The foregoing experimental studies suggest the hypothesis that activation of immunoregulators in response to infection, trauma, or autoimmune conditions can be a maladaptive, self-perpetuating, homeostatic mechanism that contributes to the maintenance of the hyperexcitable state required for the generation of seizures and epilepsy. Targeting selective neuroimmune pathways, therefore, may offer a potentially viable therapeutic strategy in the treatment of epilepsy. Currently, at least two putative AEDs that target inflammatory pathways are in various phases of clinical trials.
VX-765
VX-765 prevents the production of IL-1ß by inhibiting ICE (38). The potential utility of this agent in treating epilepsy has been demonstrated in several experimental studies. The ICV infusion of VX-765 has been shown to delay the onset to seizures, the number of seizures, and the total time spent in seizures after the intrahippocampal injection of KA in naïve adult rats and mice (39). In a mouse model of spontaneous limbic seizures, the repeated systemic administration of VX-765 reduced the frequency of seizures in a dose-dependent manner (40). Of import, VX-765 has also been shown to block the kindling in adult rats (41). This agent has recently completed a phase II clinical trial for the adjunctive treatment of medically refractory partial epilepsy (http://clinicaltrials.gov/ct2/show/NCT01048255).
Minozac (MCZ)
MCZ is an orally bioavailable aminopyridizine that blocks proinflammatory cytokine production by activated glia (42, 43) and that is now in a phase I clinical study (TT-301/TT-302). MCZ administered 3 and 9 hours after a KA-induced seizure at P15 has been shown to reduce the severity of seizures induced by a second hit of KA at P45 (44). In addition, in adult mice, MCZ administered 3 and 6 hours after closed head injury (i.e., traumatic brain injury (TBI) induced via a pneumatic compression prevented the increased seizure susceptibility observed with a 30-mA electroconvulsive shock applied 7 days after the TBI (45).
But Will it be Better than PB?
The current clinical and experimental evidence as reviewed here and elsewhere (8–10, 12, 46, 47) support the hypothesis that activation of neuroimmunity is a contributing factor in seizures and epilepsy. Therefore, the rational design and development of drugs that target these pathways appears warranted.
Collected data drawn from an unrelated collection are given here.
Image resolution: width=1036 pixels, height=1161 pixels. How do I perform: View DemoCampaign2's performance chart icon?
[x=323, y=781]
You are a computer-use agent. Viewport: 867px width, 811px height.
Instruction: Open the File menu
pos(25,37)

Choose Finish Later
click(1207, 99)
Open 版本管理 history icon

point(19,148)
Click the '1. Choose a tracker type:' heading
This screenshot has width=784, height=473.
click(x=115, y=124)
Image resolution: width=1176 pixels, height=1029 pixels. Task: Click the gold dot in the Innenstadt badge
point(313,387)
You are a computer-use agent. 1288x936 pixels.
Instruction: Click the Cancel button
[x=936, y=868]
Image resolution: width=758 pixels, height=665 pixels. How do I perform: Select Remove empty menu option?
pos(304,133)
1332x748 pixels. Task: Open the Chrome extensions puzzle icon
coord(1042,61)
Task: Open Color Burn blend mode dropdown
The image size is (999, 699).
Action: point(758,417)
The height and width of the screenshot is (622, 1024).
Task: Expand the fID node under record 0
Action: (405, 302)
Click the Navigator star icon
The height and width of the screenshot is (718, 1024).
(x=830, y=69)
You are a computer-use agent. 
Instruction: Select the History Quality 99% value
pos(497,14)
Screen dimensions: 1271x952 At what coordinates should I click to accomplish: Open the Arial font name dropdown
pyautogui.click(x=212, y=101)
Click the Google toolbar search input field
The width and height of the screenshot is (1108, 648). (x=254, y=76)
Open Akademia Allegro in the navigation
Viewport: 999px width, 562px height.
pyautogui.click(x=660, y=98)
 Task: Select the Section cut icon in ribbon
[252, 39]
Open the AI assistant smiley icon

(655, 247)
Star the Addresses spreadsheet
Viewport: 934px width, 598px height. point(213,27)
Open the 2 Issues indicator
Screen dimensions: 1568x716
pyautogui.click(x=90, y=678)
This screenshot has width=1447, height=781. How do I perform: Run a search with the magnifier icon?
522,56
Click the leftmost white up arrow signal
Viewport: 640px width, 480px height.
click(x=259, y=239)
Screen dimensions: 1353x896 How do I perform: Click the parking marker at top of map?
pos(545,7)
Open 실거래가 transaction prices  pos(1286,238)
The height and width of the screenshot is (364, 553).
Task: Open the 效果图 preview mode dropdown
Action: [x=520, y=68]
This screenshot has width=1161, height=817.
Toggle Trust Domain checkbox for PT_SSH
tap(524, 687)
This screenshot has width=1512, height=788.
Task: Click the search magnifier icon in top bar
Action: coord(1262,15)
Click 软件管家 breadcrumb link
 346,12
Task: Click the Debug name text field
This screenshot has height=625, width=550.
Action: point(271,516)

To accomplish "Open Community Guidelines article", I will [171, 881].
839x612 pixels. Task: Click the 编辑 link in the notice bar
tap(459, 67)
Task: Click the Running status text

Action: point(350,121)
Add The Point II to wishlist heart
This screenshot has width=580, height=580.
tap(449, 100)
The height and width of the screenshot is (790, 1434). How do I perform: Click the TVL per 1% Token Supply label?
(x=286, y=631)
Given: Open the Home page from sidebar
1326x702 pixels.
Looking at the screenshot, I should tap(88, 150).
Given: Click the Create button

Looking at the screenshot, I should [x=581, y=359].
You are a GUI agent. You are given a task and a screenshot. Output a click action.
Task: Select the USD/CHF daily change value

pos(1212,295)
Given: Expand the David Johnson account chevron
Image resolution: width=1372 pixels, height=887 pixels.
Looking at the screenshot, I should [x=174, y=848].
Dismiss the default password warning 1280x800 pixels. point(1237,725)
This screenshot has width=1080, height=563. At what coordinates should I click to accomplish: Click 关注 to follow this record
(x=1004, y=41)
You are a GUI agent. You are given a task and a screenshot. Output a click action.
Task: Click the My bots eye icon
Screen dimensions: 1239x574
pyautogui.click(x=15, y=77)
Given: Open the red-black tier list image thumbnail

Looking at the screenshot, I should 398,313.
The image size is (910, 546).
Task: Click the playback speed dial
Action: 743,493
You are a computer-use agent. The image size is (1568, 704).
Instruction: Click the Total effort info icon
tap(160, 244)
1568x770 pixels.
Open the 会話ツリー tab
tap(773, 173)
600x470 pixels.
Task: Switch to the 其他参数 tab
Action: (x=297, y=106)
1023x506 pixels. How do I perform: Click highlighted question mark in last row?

It is suspected that not all pathways in this complex homeostatic process will be effective targets, and it is likely that targeting of certain pathways will also potentially exacerbate seizures. For example, studies investigating the role of cyclooxygenase (COX, e.g., COX-2) and prostaglandin pathways have produced varying results that depend on model, timing, and duration (48–50). Caution is also warranted, because our current immunosuppressive therapies (e.g., adrenocorticotropic hormone, corticosteroids, intravenous immunoglobulin) do not always meet with success. Even in Rasmussen encephalitis, in which biopsy specimens demonstrate evidence for an inflammatory process, chronic immunotherapy may decrease the atrophy and cognitive decline but may not decrease the frequency of seizures, and hemispherectomy still is often required (51). One potential explanation for this observation is that that targeting of these pathways may have to occur within a critical time period (27).
The chronic targeting of inflammation and immunity has been successful in modifying several human diseases (e.g., inflammatory bowel disease) and is currently a mainstay in the treatment of multiple sclerosis. Whether drugs targeting neuroimmunity will prove more efficacious than the current armamentarium of AEDs or have disease-modifying effects for epilepsy is not known. Although it is recognized that rational drug design has not always proved successful in the development of AEDs (5), the continued attempts to develop AEDs that target novel mechanisms that influence excitability and a reduced reliance on serendipity is a step in the right direction.